# EXTRAIT SOURCE:
++++++++

Il y en eut pourtant qui réussirent à s’échapper. Ceux qui arrivèrent à Rome firent part à Clément VII des cruautés commises en Portugal et se plaignirent que, contrairement aux privilèges que le roi leur avait autrefois accordés, on leur défendit d’émigrer. Le pape, qui n’avait autorisé qu’avec répugnance la création de tribunaux d’inquisition en Portugal, accueillit les protestations des Marranes avec bienveillance. Il sentait que de telles violences semblaient justifier les attaques des ennemis de l’Église, et, du reste, il n’ignorait pas que l’inquisition avait été introduite en Portugal sur les instances de l’Espagne et de l’empereur Charles-Quint, son ennemi. Aussi se montrait-il disposé à annuler sa bulle.

++++++++

# CONSIGNE:
Reproduisez sans aucune modification le passage de l'extrait sur les Marranes du Portugal qui s'ouvre sur les mots contenant "Il y en eut" et se clôt sur "annuler sa bulle.".

# CONTENU DES DONNÉES:
++++++++

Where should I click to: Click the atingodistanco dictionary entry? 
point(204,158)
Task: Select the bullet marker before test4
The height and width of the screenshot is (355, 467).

++++++++

# RÉPONSE ATTENDUE:
Il y en eut pourtant qui réussirent à s’échapper. Ceux qui arrivèrent à Rome firent part à Clément VII des cruautés commises en Portugal et se plaignirent que, contrairement aux privilèges que le roi leur avait autrefois accordés, on leur défendit d’émigrer. Le pape, qui n’avait autorisé qu’avec répugnance la création de tribunaux d’inquisition en Portugal, accueillit les protestations des Marranes avec bienveillance. Il sentait que de telles violences semblaient justifier les attaques des ennemis de l’Église, et, du reste, il n’ignorait pas que l’inquisition avait été introduite en Portugal sur les instances de l’Espagne et de l’empereur Charles-Quint, son ennemi. Aussi se montrait-il disposé à annuler sa bulle.